%%
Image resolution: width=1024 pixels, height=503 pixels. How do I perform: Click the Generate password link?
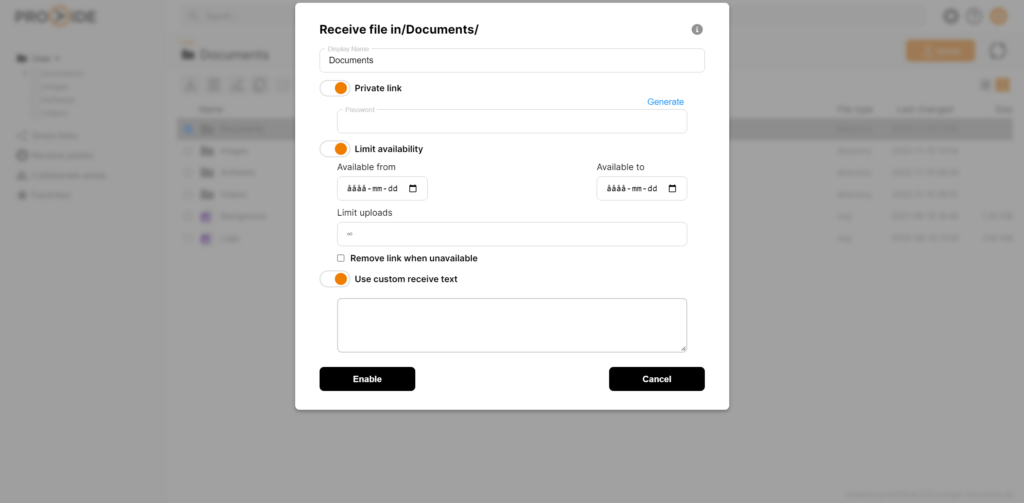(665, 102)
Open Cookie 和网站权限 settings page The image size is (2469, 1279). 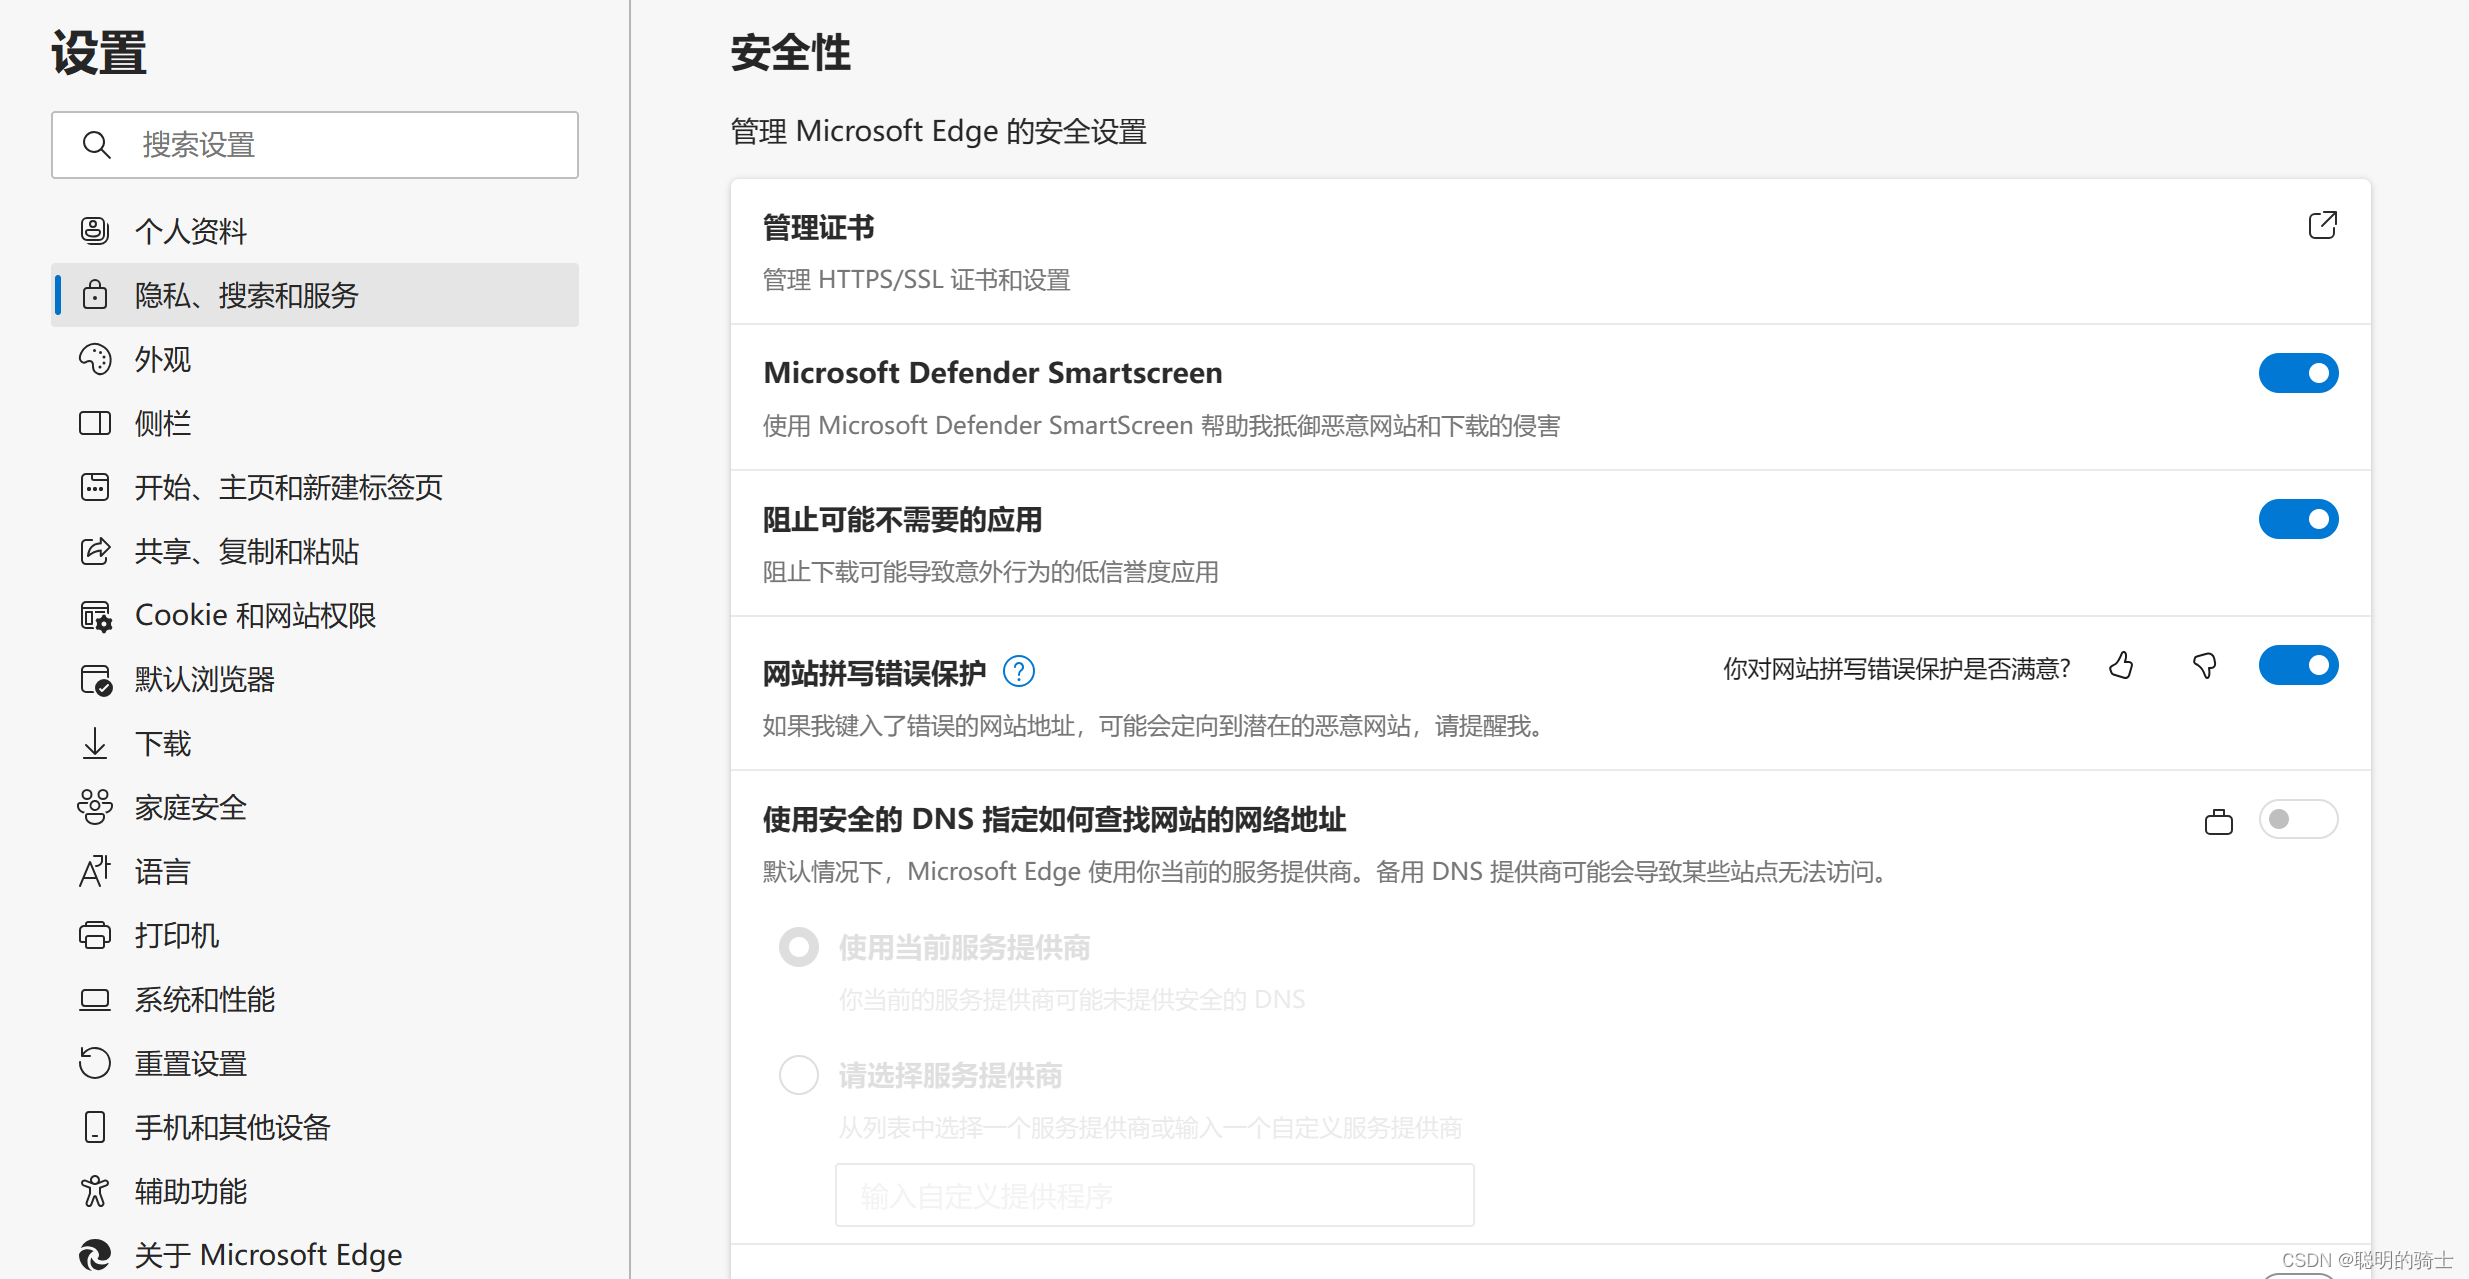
%%
%%
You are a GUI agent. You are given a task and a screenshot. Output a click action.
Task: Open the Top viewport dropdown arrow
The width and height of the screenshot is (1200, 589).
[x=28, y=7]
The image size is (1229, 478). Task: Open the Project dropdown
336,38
%%
%%
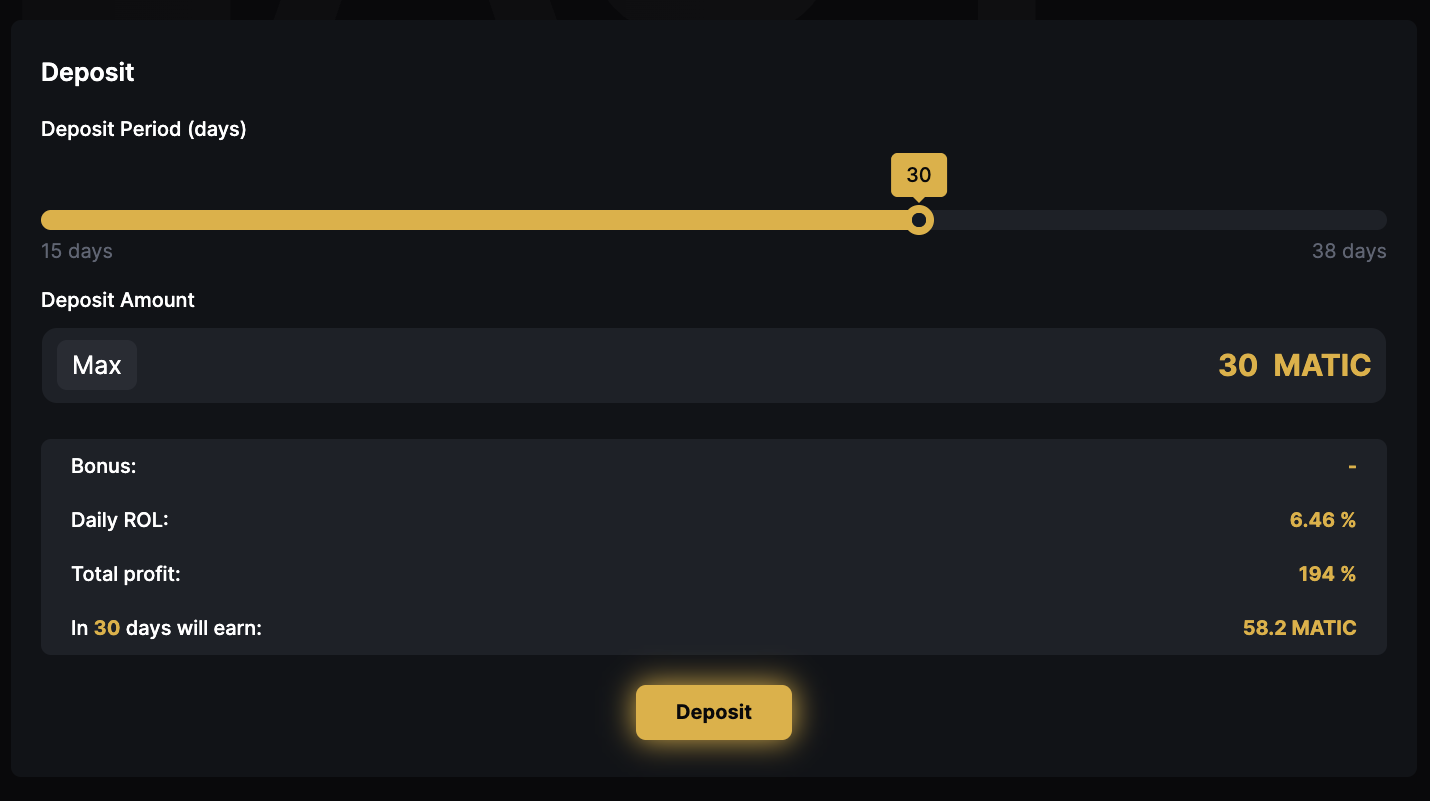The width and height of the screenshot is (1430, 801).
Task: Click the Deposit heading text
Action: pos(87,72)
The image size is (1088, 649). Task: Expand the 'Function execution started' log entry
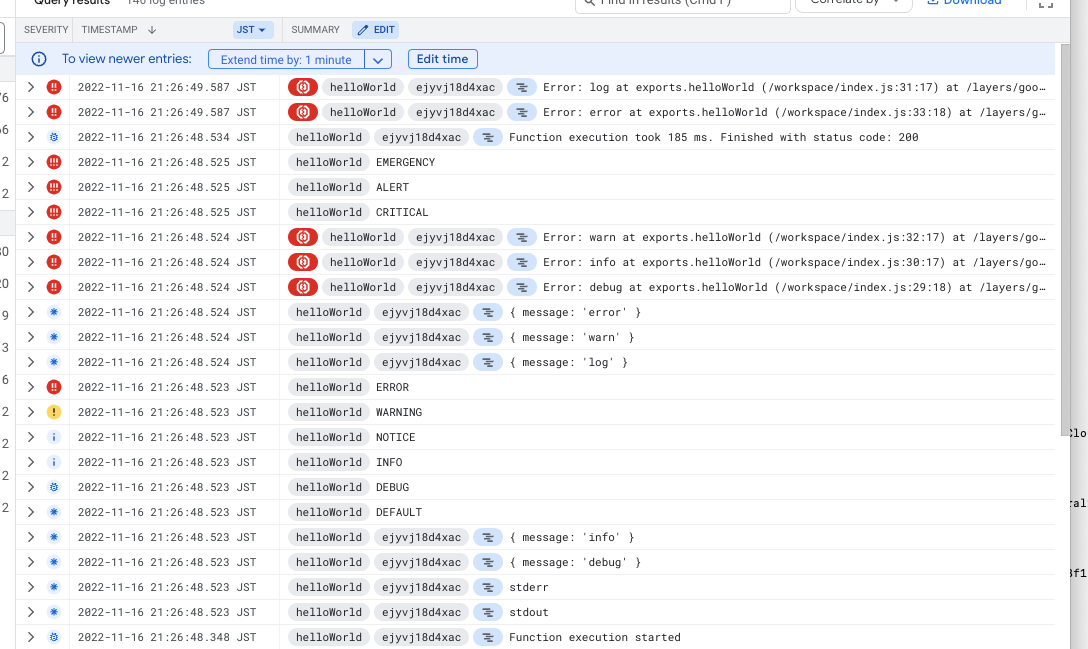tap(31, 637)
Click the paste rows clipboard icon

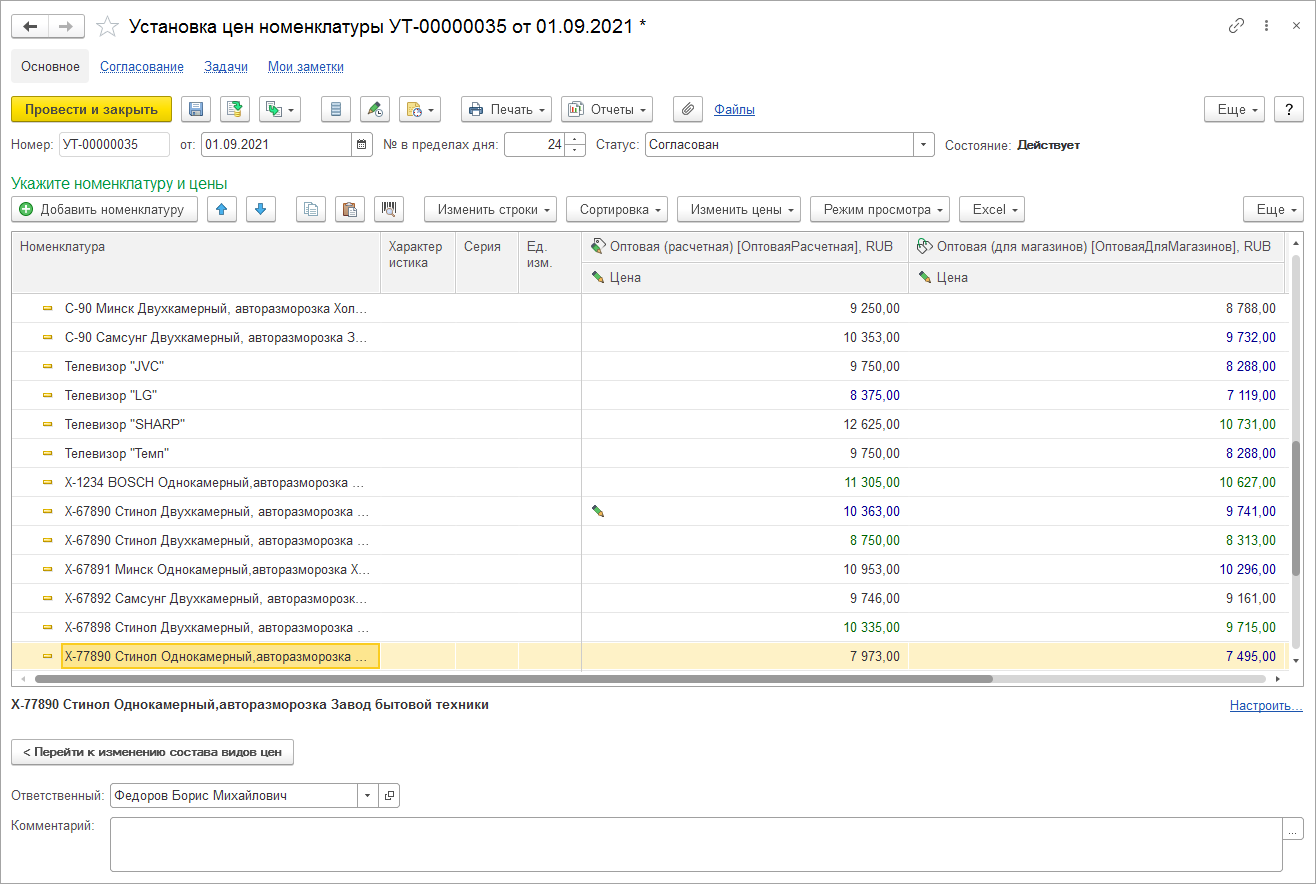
%%
Show every line of the data above that contains the word "dropdown".

▸ **RESPONSE TO THE TASK**:
Task: Open the Top viewport dropdown arrow
The image size is (1229, 478). Task: Open the Project dropdown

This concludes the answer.